The Potential of Sutherlandia frutescens for Herb-Drug Interaction

Sutherlandia frutescens (ST) is a popular medicinal herb widely consumed in Africa by people living with HIV/AIDS. Concomitant use with antiretroviral drugs has generated concerns of herb-drug interaction. This study investigated the inhibitory effects of the crude extracts of ST on the major cytochrome P450 isozymes employing pooled human liver microsomes. Its effect on the metabolic clearance of midazolam using cryopreserved hepatocytes was also monitored. The potential of ST to inhibit human ATP-binding cassette (ABC) transporters (P-gp and BCRP) and the human organic anion transporting polypeptide (OATP1B1 and OATP1B3) activity was assessed using cell lines overexpressing the transporter proteins.
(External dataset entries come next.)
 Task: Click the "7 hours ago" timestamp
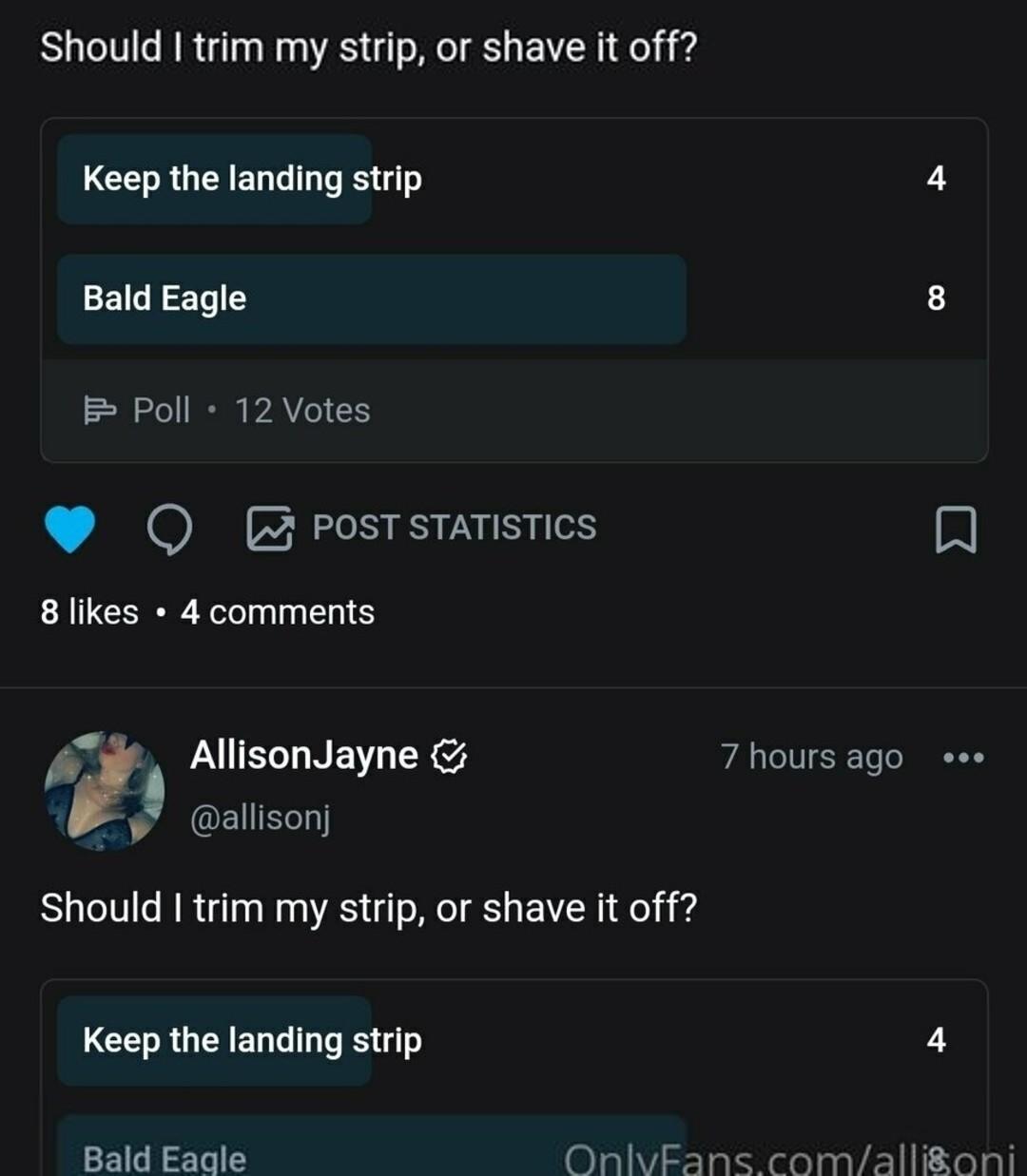[x=811, y=757]
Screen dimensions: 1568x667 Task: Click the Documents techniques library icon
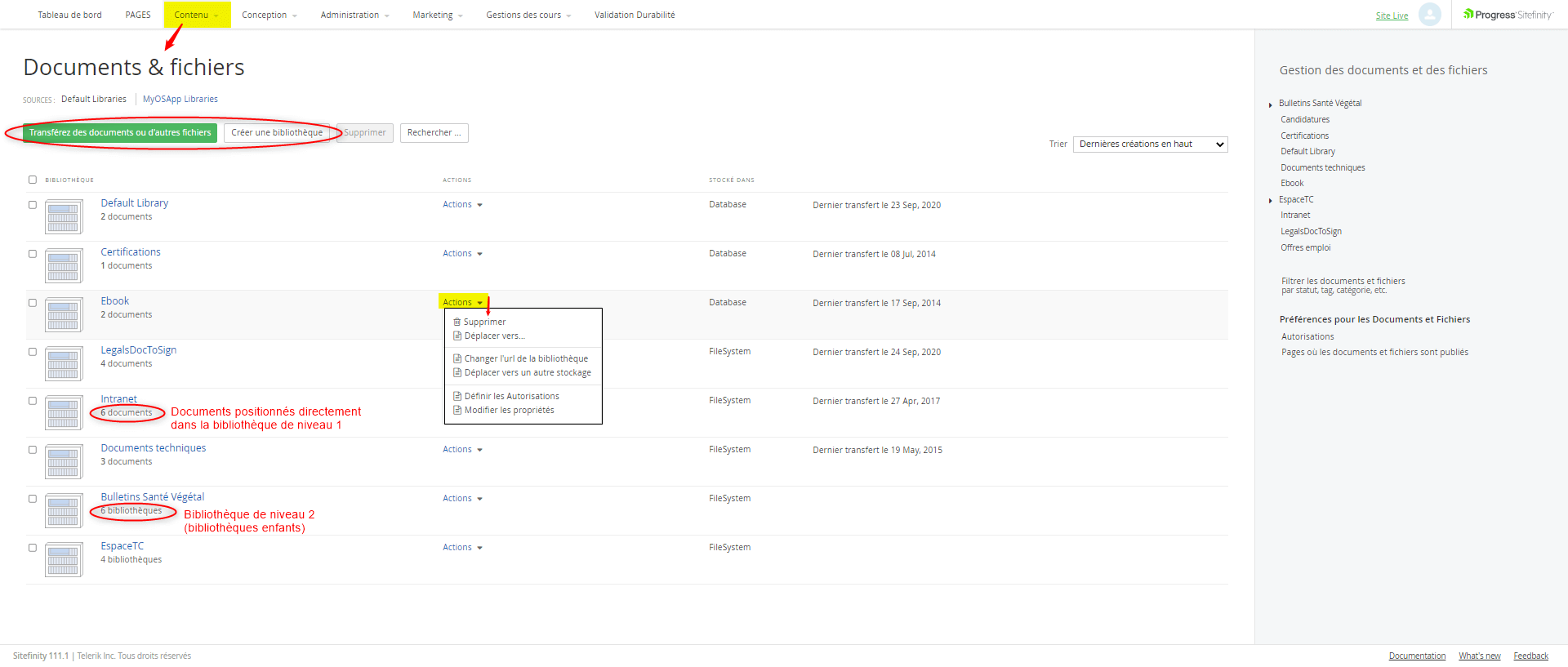(x=64, y=463)
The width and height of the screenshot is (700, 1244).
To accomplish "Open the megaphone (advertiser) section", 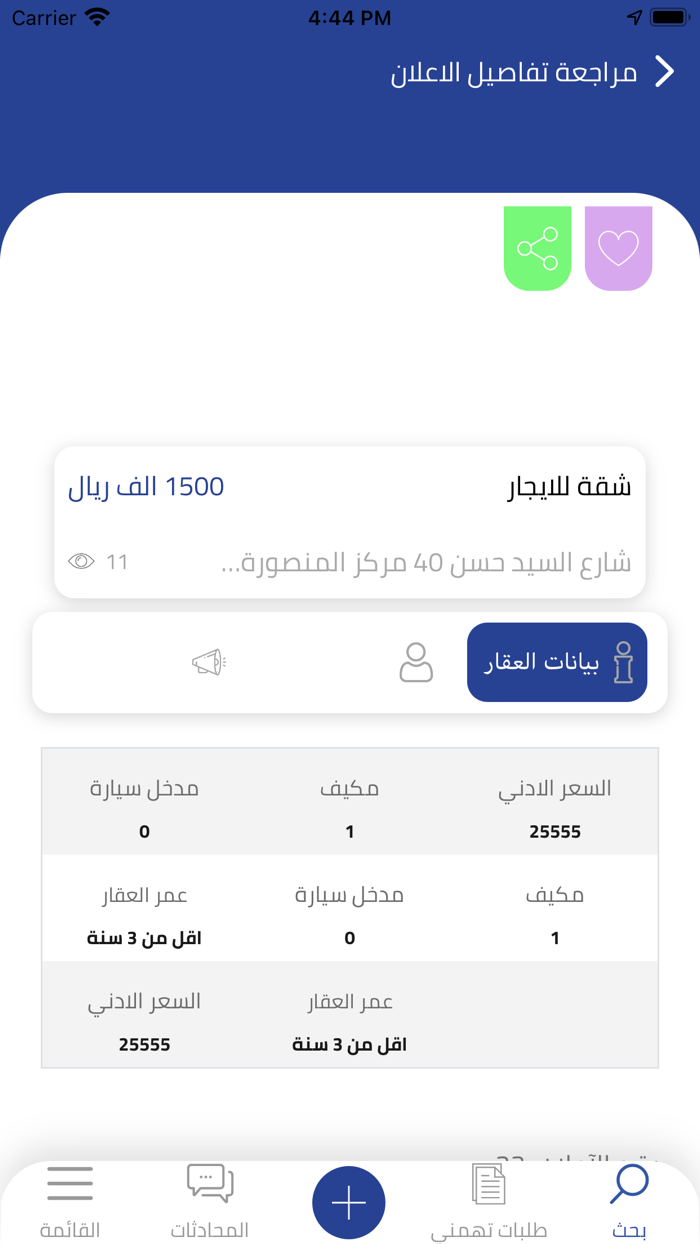I will coord(208,662).
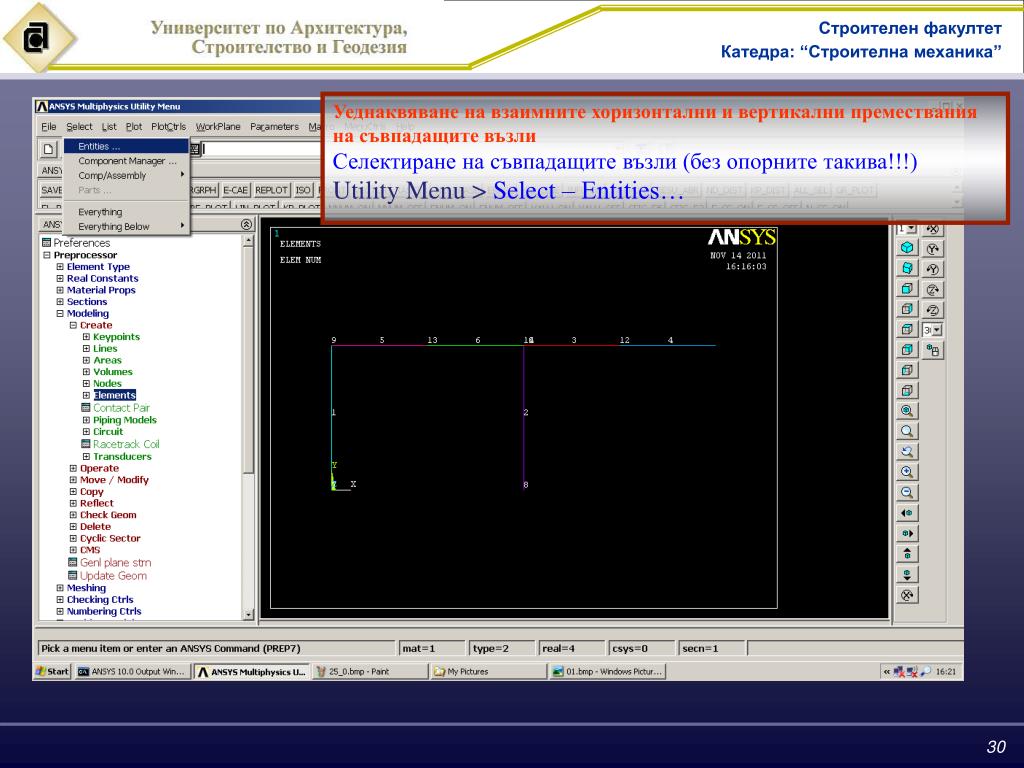Collapse the Preprocessor tree node

[x=46, y=255]
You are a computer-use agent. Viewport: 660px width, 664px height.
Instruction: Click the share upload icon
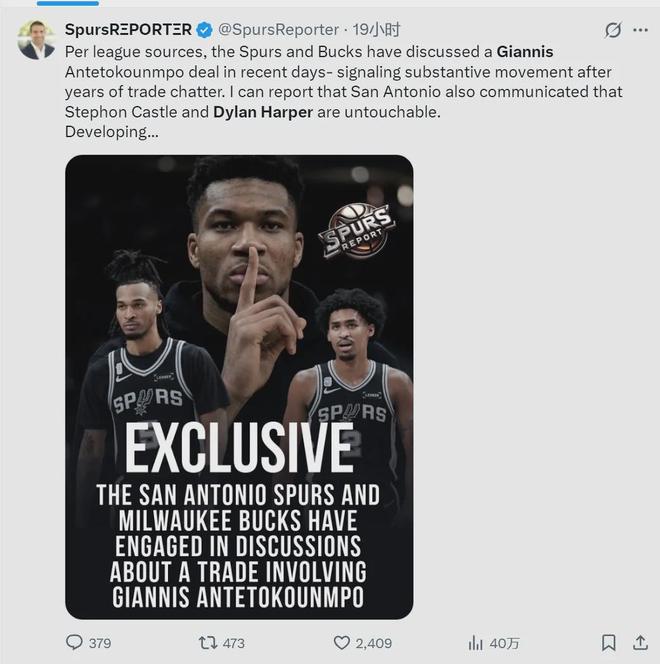tap(638, 642)
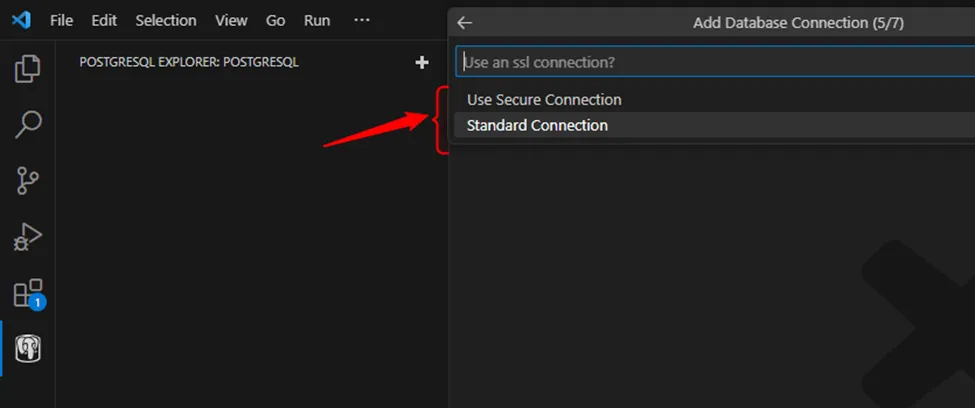Screen dimensions: 975x408
Task: Go back using the arrow in dialog
Action: coord(465,23)
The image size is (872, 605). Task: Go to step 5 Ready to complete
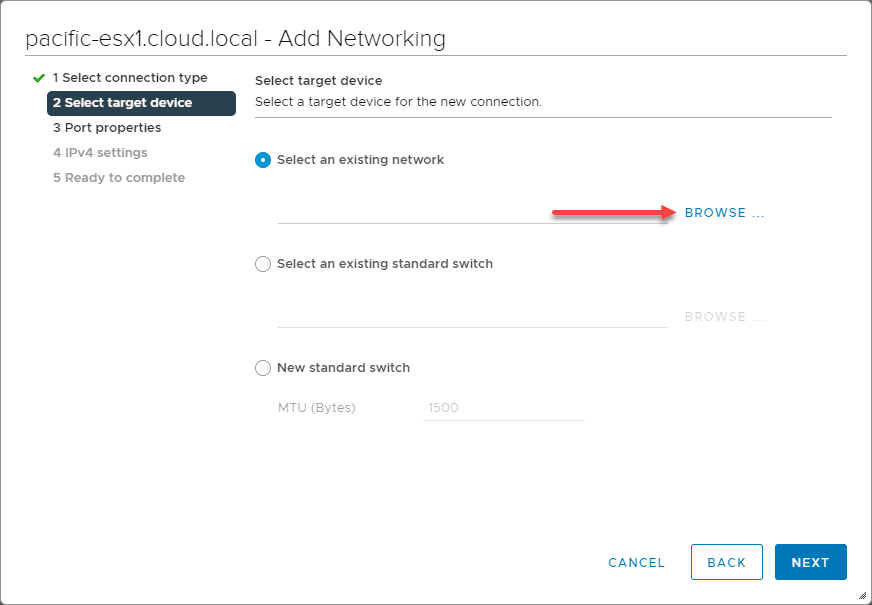coord(119,178)
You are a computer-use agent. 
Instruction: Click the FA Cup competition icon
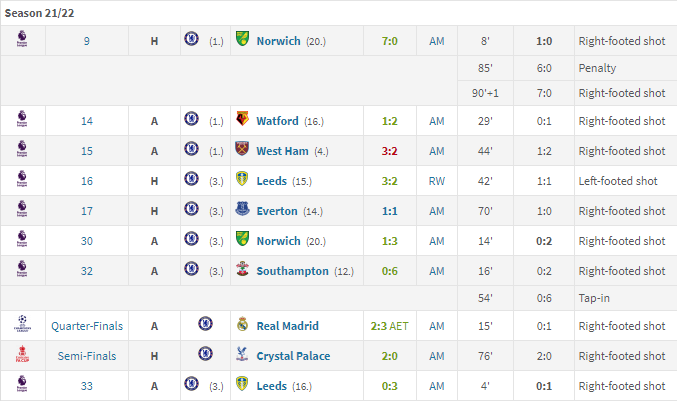click(22, 354)
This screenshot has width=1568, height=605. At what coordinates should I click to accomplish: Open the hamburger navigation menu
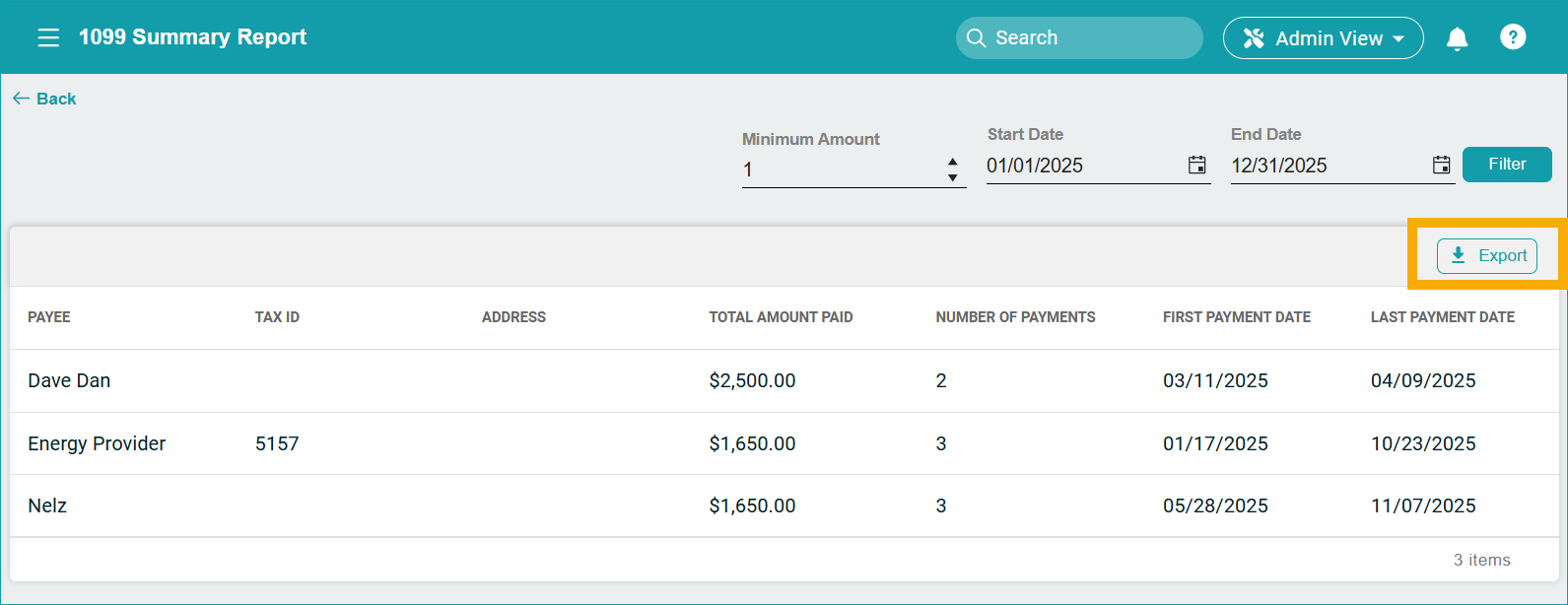[x=48, y=37]
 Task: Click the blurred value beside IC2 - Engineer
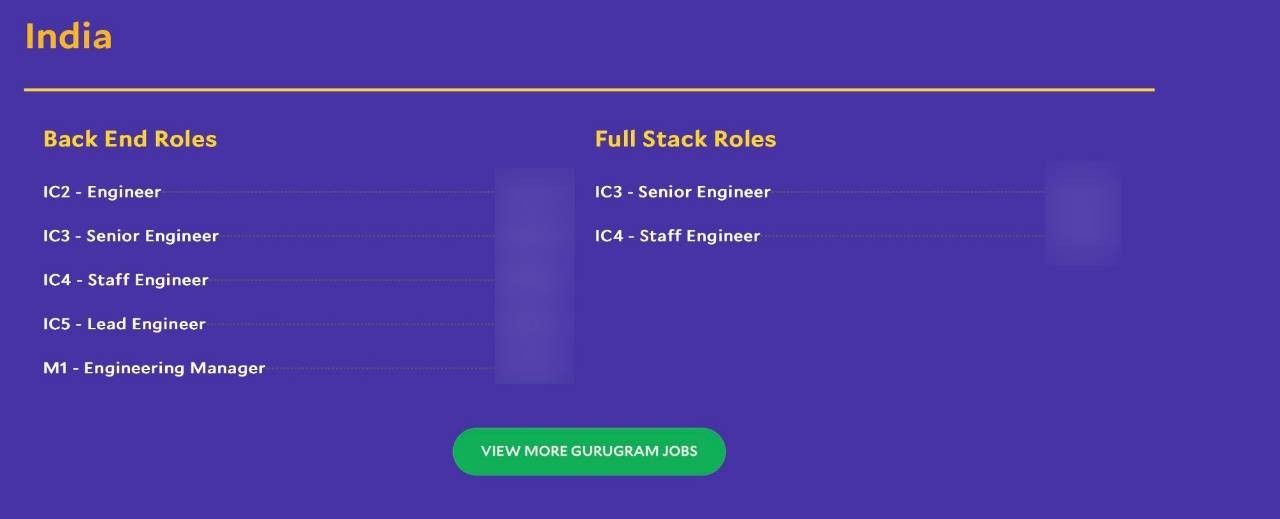pos(534,192)
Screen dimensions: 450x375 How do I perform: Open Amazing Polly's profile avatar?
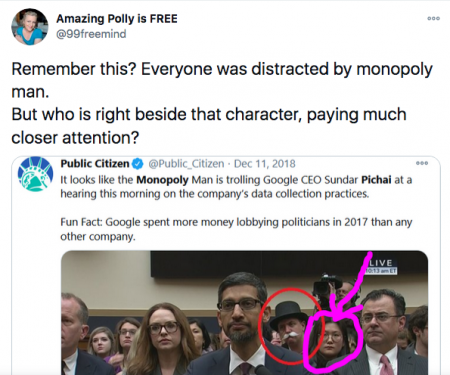point(30,27)
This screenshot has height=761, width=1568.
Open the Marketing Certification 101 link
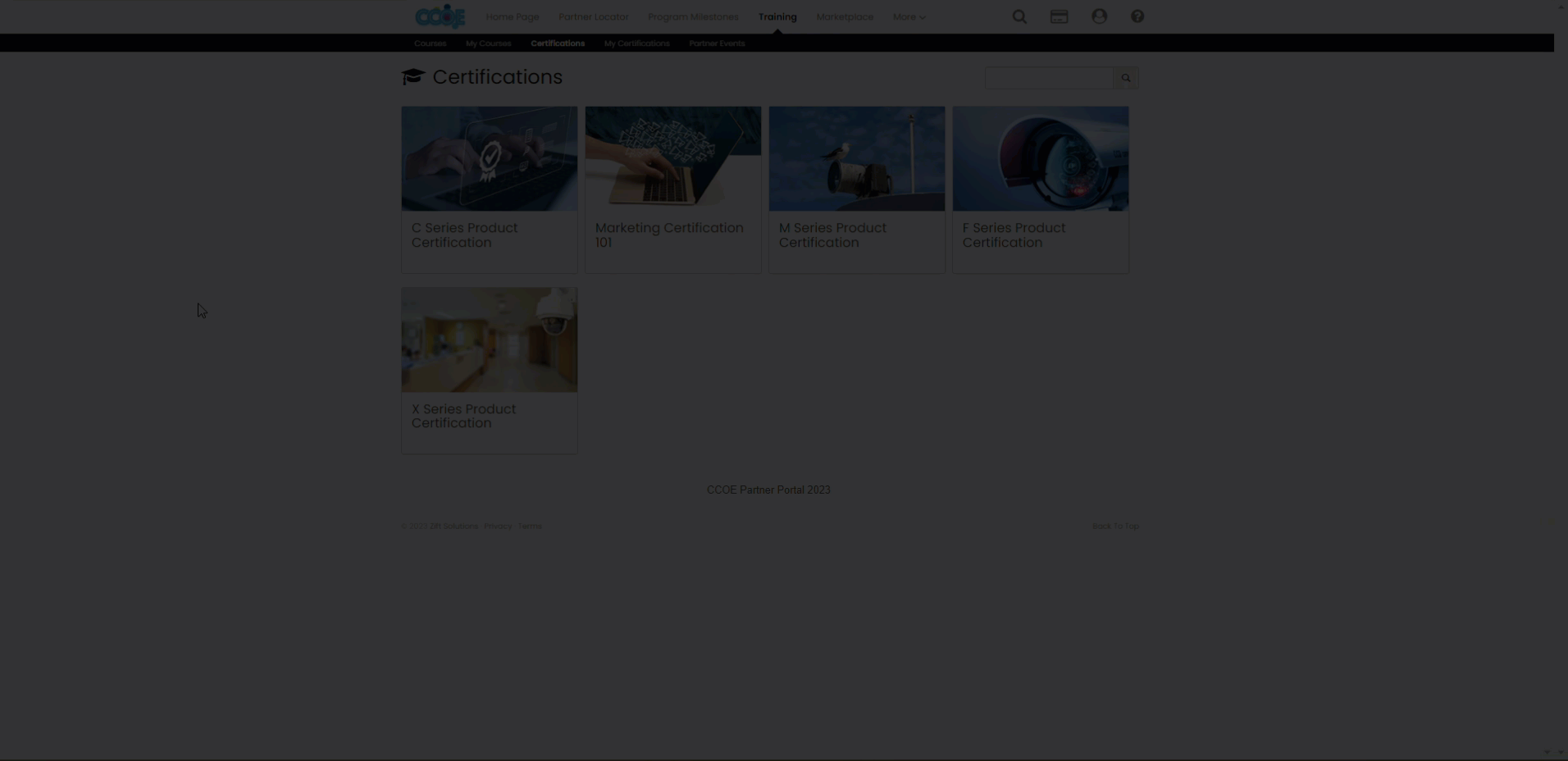pos(668,235)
ST showed inhibitory potency for CYP1A2 (IC50 = 41.0 μg/mL), CYP2A6 (IC50 = 160 μg/mL), CYP2B6 (IC50 = 20.0 μg/mL), CYP2C8 (IC50 = 22.4 μg/mL), CYP2C9 (IC50 = 23.0 μg/mL), CYP2C19 (IC50 = 35.9 μg/mL) and CYP3A4/5 (IC50, = 17.5 μg/mL [with midazolam1'-hydroxylation]; IC50 = 28.3 μg/mL [with testosterone 6β-hydroxylation]). Time-dependent (irreversible) inhibition by ST was observed for CYP3A4/5 (KI = 296 μg/mL, kinact = 0.063 min-1) under the conditions of this study. ST also delays the production of midazolam metabolites in the hepatocytes, decreasing its clearance by 40%. Further, ST inhibited P-gp (IC50 = 324.8 μg/mL); OATP1B1 (IC50 = 10.4 μg/mL, and of OATP1B3 (IC50 = 6.6 μg/mL). The result indicates the potential for HDI between ST and the substrates of the affected enzymes, if sufficient in vivo concentration of ST is attained.